How does Walmart’s Great Value manufacture so many products?


How does Walmart’s Great Value manufacture so many products?

In: Economics

The label is applied to a broad range of products but, the products are not made by a single manufacturering company.

So as you guessed, it would be unlikely to be made by a single company.

Some manufacturers, specialize in a single product and fabric that product for a number of companies based on their specifications.

Major brands also produce for generic store labels like Great value. Sometimes you can see this in the packaging (like ketchup bottles).

Walmart pays manufacturers to create the product for them.
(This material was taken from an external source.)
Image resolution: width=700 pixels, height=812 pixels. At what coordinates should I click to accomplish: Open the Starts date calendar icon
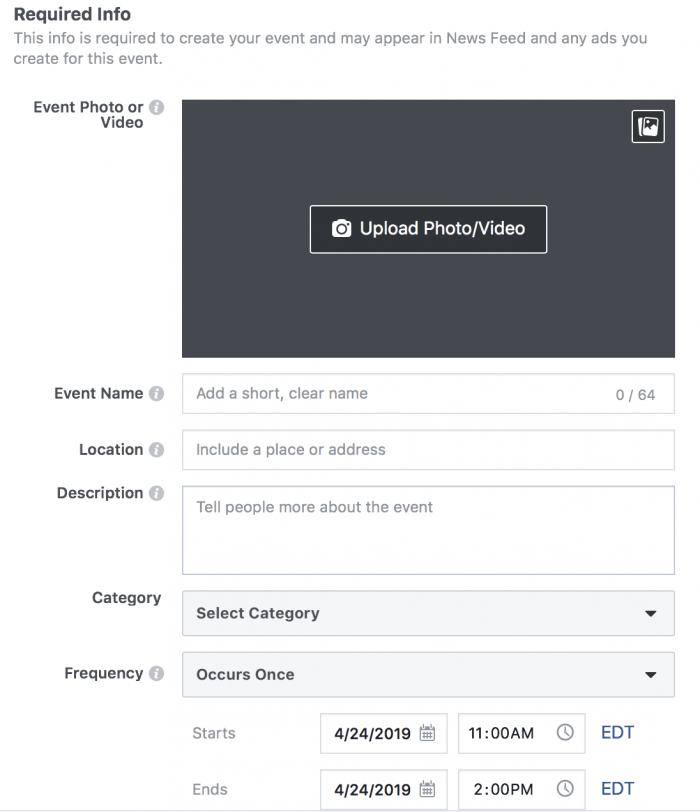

They then slap on the Great Value label and you buy it at the “generic” price because Walmart doesn’t put all the marketing and advertising into the product that Kraft or Coke or any of the other name-brand manufacturers would do.
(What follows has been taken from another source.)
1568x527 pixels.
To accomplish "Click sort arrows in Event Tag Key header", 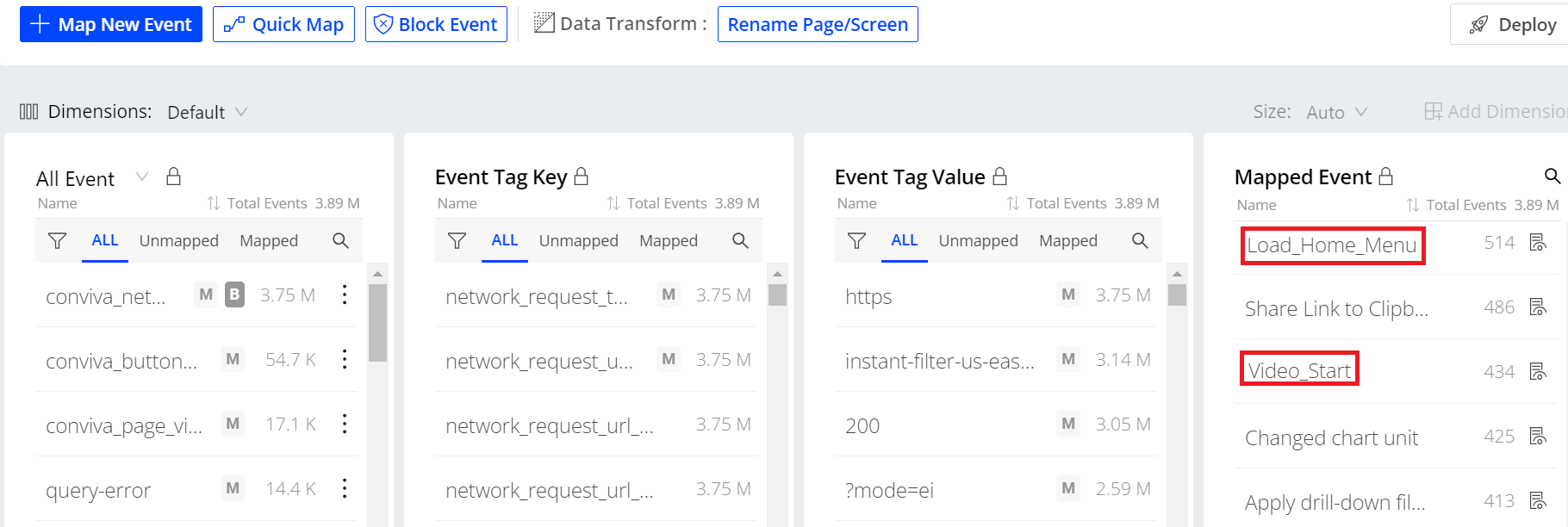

Companies often make products specifically for Walmart in the same factory where they make products under their own label. Often the products will be made more cheaply to increase profit margins.

They don’t manufacture them, they contract with factories who make those products. So Wal-Mart finds a toilet paper factory and hires them to make toilet paper and wrap it in Great Value packaging… maybe Wal-Mart has developed their own specifications for that product, or maybe they go to a company and say they want a product they can sell for $X and have the product developed and/or produced. They also contract with a nut roasting facility to make and package nuts, and an orange grower co-op to squeeze and bottle orange juice.

There are some companies that specialize in white label goods — that is making products for various companies to sell under their own brand. They can adjust the products’ recipe or specification for each company. Also, brand name products might have extra capacity and might sell production capacity. So a line that runs 2 shifts a day of Ragu pasta sauce might run a shift of Great Value (changing the recipe) as well.